● ACTION ITEM
Give the listing again, word for word.
[Opening DATA PROVIDED section]
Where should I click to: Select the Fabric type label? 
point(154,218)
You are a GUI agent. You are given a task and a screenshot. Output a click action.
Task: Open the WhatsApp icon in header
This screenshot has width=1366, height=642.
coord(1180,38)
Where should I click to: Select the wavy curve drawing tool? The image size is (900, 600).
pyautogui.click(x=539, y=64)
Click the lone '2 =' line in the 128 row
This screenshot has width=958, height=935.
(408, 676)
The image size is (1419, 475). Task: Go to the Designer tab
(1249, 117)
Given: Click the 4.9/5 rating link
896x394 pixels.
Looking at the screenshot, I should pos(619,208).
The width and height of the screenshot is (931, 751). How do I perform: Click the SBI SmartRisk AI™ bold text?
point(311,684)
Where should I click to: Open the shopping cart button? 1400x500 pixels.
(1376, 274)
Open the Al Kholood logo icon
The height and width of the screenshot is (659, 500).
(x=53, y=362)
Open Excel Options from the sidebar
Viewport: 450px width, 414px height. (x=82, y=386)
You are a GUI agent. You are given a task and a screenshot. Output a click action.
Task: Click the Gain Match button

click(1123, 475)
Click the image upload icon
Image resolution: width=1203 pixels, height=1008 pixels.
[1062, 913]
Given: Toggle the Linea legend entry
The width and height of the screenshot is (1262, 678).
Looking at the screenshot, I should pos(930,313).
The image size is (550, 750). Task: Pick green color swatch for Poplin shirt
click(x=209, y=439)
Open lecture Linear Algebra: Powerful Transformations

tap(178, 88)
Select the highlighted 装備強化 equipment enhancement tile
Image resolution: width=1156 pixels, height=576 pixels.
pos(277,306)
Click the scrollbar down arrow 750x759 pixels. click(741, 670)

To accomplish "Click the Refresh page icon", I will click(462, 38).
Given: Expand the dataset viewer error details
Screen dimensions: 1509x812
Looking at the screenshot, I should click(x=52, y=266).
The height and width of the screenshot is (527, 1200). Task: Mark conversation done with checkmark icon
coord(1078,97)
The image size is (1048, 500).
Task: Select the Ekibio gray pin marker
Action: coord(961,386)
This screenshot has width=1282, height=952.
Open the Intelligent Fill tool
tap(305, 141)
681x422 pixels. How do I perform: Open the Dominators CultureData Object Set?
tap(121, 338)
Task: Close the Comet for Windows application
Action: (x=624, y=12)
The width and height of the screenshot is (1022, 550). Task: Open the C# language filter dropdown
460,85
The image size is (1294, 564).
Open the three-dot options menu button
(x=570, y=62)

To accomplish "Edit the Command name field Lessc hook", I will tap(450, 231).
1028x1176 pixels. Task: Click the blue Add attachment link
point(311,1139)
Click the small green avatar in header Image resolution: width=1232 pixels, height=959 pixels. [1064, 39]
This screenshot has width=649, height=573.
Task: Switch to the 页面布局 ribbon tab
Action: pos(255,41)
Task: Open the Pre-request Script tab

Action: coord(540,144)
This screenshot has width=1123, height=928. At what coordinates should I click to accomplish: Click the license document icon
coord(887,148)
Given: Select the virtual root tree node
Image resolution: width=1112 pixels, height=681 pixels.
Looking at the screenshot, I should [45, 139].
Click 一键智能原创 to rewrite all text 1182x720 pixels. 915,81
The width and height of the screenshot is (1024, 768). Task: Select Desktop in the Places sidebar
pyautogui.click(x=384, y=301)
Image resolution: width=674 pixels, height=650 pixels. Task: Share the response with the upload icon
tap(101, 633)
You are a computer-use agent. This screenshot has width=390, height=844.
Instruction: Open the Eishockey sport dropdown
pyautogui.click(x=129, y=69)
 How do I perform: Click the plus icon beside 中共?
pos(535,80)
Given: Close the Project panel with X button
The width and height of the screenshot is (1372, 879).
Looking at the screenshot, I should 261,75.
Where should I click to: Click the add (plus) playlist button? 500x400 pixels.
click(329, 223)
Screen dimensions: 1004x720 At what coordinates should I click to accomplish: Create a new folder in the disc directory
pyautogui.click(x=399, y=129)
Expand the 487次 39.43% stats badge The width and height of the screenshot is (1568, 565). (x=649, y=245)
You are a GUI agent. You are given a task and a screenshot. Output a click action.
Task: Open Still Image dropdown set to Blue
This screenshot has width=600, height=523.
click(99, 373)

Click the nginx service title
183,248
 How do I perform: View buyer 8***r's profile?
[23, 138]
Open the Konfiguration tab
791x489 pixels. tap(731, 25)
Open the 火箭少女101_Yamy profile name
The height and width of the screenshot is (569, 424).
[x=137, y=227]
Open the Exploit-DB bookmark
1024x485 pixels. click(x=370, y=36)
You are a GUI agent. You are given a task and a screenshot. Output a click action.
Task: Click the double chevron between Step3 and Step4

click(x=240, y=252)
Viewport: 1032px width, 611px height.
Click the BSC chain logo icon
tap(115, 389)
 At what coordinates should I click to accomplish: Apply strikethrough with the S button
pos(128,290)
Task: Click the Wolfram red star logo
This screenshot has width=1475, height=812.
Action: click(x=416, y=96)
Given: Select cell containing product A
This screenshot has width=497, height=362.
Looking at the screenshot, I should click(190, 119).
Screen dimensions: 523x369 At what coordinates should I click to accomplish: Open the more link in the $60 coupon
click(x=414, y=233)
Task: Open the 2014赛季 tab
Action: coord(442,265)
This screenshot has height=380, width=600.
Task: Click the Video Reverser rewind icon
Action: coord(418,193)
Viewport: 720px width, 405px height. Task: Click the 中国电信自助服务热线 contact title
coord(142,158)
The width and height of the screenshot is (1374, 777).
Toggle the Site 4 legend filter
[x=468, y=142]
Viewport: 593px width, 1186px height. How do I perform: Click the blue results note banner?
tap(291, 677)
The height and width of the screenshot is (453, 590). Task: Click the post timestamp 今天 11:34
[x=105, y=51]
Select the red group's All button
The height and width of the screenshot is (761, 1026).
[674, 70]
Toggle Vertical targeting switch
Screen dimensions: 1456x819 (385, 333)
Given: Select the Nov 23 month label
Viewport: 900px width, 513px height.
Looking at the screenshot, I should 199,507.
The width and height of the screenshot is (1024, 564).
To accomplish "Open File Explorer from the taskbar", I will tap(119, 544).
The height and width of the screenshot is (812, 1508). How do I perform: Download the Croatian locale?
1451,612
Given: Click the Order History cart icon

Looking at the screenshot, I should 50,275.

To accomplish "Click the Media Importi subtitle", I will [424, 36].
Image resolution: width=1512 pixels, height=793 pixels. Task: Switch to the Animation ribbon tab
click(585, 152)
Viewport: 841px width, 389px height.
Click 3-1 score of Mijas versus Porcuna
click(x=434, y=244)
[Closing DATA PROVIDED section]
● OUTPUT
Where should I click to: Select the Fabric type label? 
point(154,218)
You are a GUI agent. You are given a task and a screenshot. Output a click action.
Task: Open the WhatsApp icon in header
This screenshot has width=1366, height=642.
coord(1180,38)
Where should I click to: Select the wavy curve drawing tool? The image size is (900, 600).
pyautogui.click(x=539, y=64)
Click the lone '2 =' line in the 128 row
This screenshot has width=958, height=935.
(408, 676)
The image size is (1419, 475). Task: Go to the Designer tab
(1249, 117)
Given: Click the 4.9/5 rating link
896x394 pixels.
Looking at the screenshot, I should pos(619,208).
The width and height of the screenshot is (931, 751). How do I perform: Click the SBI SmartRisk AI™ bold text?
point(311,684)
Where should I click to: Open the shopping cart button? 1400x500 pixels.
(1376, 274)
Open the Al Kholood logo icon
The height and width of the screenshot is (659, 500).
(x=53, y=362)
Open Excel Options from the sidebar
Viewport: 450px width, 414px height. (x=82, y=386)
You are a GUI agent. You are given a task and a screenshot. Output a click action.
Task: Click the Gain Match button

click(1123, 475)
Click the image upload icon
Image resolution: width=1203 pixels, height=1008 pixels.
[1062, 913]
Given: Toggle the Linea legend entry
The width and height of the screenshot is (1262, 678).
Looking at the screenshot, I should pos(930,313).
The image size is (550, 750). Task: Pick green color swatch for Poplin shirt
click(x=209, y=439)
Open lecture Linear Algebra: Powerful Transformations

tap(178, 88)
Select the highlighted 装備強化 equipment enhancement tile
Image resolution: width=1156 pixels, height=576 pixels.
pos(277,306)
Click the scrollbar down arrow 750x759 pixels. click(741, 670)

To accomplish "Click the Refresh page icon", I will click(462, 38).
Given: Expand the dataset viewer error details
Screen dimensions: 1509x812
Looking at the screenshot, I should click(x=52, y=266).
The height and width of the screenshot is (527, 1200). Task: Mark conversation done with checkmark icon
coord(1078,97)
The image size is (1048, 500).
Task: Select the Ekibio gray pin marker
Action: coord(961,386)
This screenshot has width=1282, height=952.
Open the Intelligent Fill tool
tap(305, 141)
681x422 pixels. How do I perform: Open the Dominators CultureData Object Set?
tap(121, 338)
Task: Close the Comet for Windows application
Action: (x=624, y=12)
The width and height of the screenshot is (1022, 550). Task: Open the C# language filter dropdown
460,85
The image size is (1294, 564).
Open the three-dot options menu button
(x=570, y=62)

To accomplish "Edit the Command name field Lessc hook", I will tap(450, 231).
1028x1176 pixels. Task: Click the blue Add attachment link
point(311,1139)
Click the small green avatar in header Image resolution: width=1232 pixels, height=959 pixels. [1064, 39]
This screenshot has width=649, height=573.
Task: Switch to the 页面布局 ribbon tab
Action: pos(255,41)
Task: Open the Pre-request Script tab

Action: coord(540,144)
This screenshot has width=1123, height=928. At what coordinates should I click to accomplish: Click the license document icon
coord(887,148)
Given: Select the virtual root tree node
Image resolution: width=1112 pixels, height=681 pixels.
Looking at the screenshot, I should [45, 139].
Click 一键智能原创 to rewrite all text 1182x720 pixels. 915,81
The width and height of the screenshot is (1024, 768). Task: Select Desktop in the Places sidebar
pyautogui.click(x=384, y=301)
Image resolution: width=674 pixels, height=650 pixels. Task: Share the response with the upload icon
tap(101, 633)
You are a computer-use agent. This screenshot has width=390, height=844.
Instruction: Open the Eishockey sport dropdown
pyautogui.click(x=129, y=69)
 How do I perform: Click the plus icon beside 中共?
pos(535,80)
Given: Close the Project panel with X button
The width and height of the screenshot is (1372, 879).
Looking at the screenshot, I should 261,75.
Where should I click to: Click the add (plus) playlist button? 500x400 pixels.
click(329, 223)
Screen dimensions: 1004x720 At what coordinates should I click to accomplish: Create a new folder in the disc directory
pyautogui.click(x=399, y=129)
Expand the 487次 39.43% stats badge The width and height of the screenshot is (1568, 565). (x=649, y=245)
You are a GUI agent. You are given a task and a screenshot. Output a click action.
Task: Open Still Image dropdown set to Blue
This screenshot has width=600, height=523.
click(99, 373)

Click the nginx service title
183,248
 How do I perform: View buyer 8***r's profile?
[23, 138]
Open the Konfiguration tab
791x489 pixels. tap(731, 25)
Open the 火箭少女101_Yamy profile name
The height and width of the screenshot is (569, 424).
[x=137, y=227]
Open the Exploit-DB bookmark
1024x485 pixels. click(x=370, y=36)
You are a GUI agent. You are given a task and a screenshot. Output a click action.
Task: Click the double chevron between Step3 and Step4

click(x=240, y=252)
Viewport: 1032px width, 611px height.
Click the BSC chain logo icon
tap(115, 389)
 At what coordinates should I click to accomplish: Apply strikethrough with the S button
pos(128,290)
Task: Click the Wolfram red star logo
This screenshot has width=1475, height=812.
Action: click(x=416, y=96)
Given: Select cell containing product A
This screenshot has width=497, height=362.
Looking at the screenshot, I should click(190, 119).
Screen dimensions: 523x369 At what coordinates should I click to accomplish: Open the more link in the $60 coupon
click(x=414, y=233)
Task: Open the 2014赛季 tab
Action: coord(442,265)
This screenshot has height=380, width=600.
Task: Click the Video Reverser rewind icon
Action: coord(418,193)
Viewport: 720px width, 405px height. Task: Click the 中国电信自助服务热线 contact title
coord(142,158)
The width and height of the screenshot is (1374, 777).
Toggle the Site 4 legend filter
[x=468, y=142]
Viewport: 593px width, 1186px height. How do I perform: Click the blue results note banner?
tap(291, 677)
The height and width of the screenshot is (453, 590). Task: Click the post timestamp 今天 11:34
[x=105, y=51]
Select the red group's All button
The height and width of the screenshot is (761, 1026).
[674, 70]
Toggle Vertical targeting switch
Screen dimensions: 1456x819 (385, 333)
Given: Select the Nov 23 month label
Viewport: 900px width, 513px height.
Looking at the screenshot, I should 199,507.
The width and height of the screenshot is (1024, 564).
To accomplish "Open File Explorer from the taskbar", I will tap(119, 544).
The height and width of the screenshot is (812, 1508). How do I perform: Download the Croatian locale?
1451,612
Given: Click the Order History cart icon

Looking at the screenshot, I should 50,275.

To accomplish "Click the Media Importi subtitle", I will [424, 36].
Image resolution: width=1512 pixels, height=793 pixels. Task: Switch to the Animation ribbon tab
click(585, 152)
Viewport: 841px width, 389px height.
Click 3-1 score of Mijas versus Porcuna
click(x=434, y=244)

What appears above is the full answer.